The Falco V of Chris Kemp - Slowtwitch.com
What Pro's do does not really apply, unless you are a pro.
TikTak: that's a teenie frame!
> What Pro's do does not really apply, unless you are a pro.
Well, I have just replaced my saddle because it is worn out at the nose. I always thought I was doing something wrong, as I read about "fit," until I read and see that the pros were sitting on the tips of their saddles too.
I do this shuffle too
Or see where Landis had his saddle. Ouch! Chris Boardman and Graeham Obree look like they are generally on the tips of their saddles too.
> TikTak: that's a teenie frame!
It is a 54cm frame, a size which was recommended to me by an LBS (at least in a Cross bike) and my height was in the manufacturers recommendations for that size. I am fine with the size of the frame now that I have a LONG stem on it (and I recommend long stems for their suspension properties, and pros are using them too) but even if my bike were bigger it would still probably comply with UCI rules - unless it were an expensive non-road-bike-handlebarred triathlon bike. Since it is not I am perpetually looking out for forward offset seat posts. Maybe I will wrap my saddle tip in tape, like Wiggo did until the UCI told him to take it off (Weird!). See this thread and the image of brad on the nose (even though his seat post goes straight up).
UCI Banned 'grip tape' on saddles? « Singletrack Forum
The teeniness allows me to get down low, with a long flipped stem as the pros do also. If it were a bike that "fit" then I would need a minus 40 degree stem which are not made these obese days. It is only minus 30 at present, and that could be found only by using a flipped trial bike stem. Recommended.
Most of the people I pass on the road are riding on their own. Most of the people who ride with Strava are racing on their own. No UCI. No Peleton. This should mean TT style and a fair proportion of people in a forward position.
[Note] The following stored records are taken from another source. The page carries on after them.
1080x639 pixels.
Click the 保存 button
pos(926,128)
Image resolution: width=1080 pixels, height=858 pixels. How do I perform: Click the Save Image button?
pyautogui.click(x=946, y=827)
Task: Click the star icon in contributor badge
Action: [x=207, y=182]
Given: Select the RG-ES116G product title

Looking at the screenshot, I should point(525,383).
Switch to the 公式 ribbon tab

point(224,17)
Pros on the nose of the saddle are doing so only for TT stages. Look at regular riding position for distance, and you'll see that riders are perched across rear of the saddle.
Looking at the setup you're rocking there, I'm glad that you're happy with your bike, but everything about that makes me cringe as a mechanic.
Your bars are so far forward and low that you're front-weighting really heavy. You've put your steering ahead of your front axle, and I'm amazed that you can descend without flipping over the bars.
More frightening is that the Primo has a carbon steerer, and you're putting a flipped trials stem on it like a breaker bar. That is begging for a faceplant.
Is that seatpost in the frame past the minimum insertion mark?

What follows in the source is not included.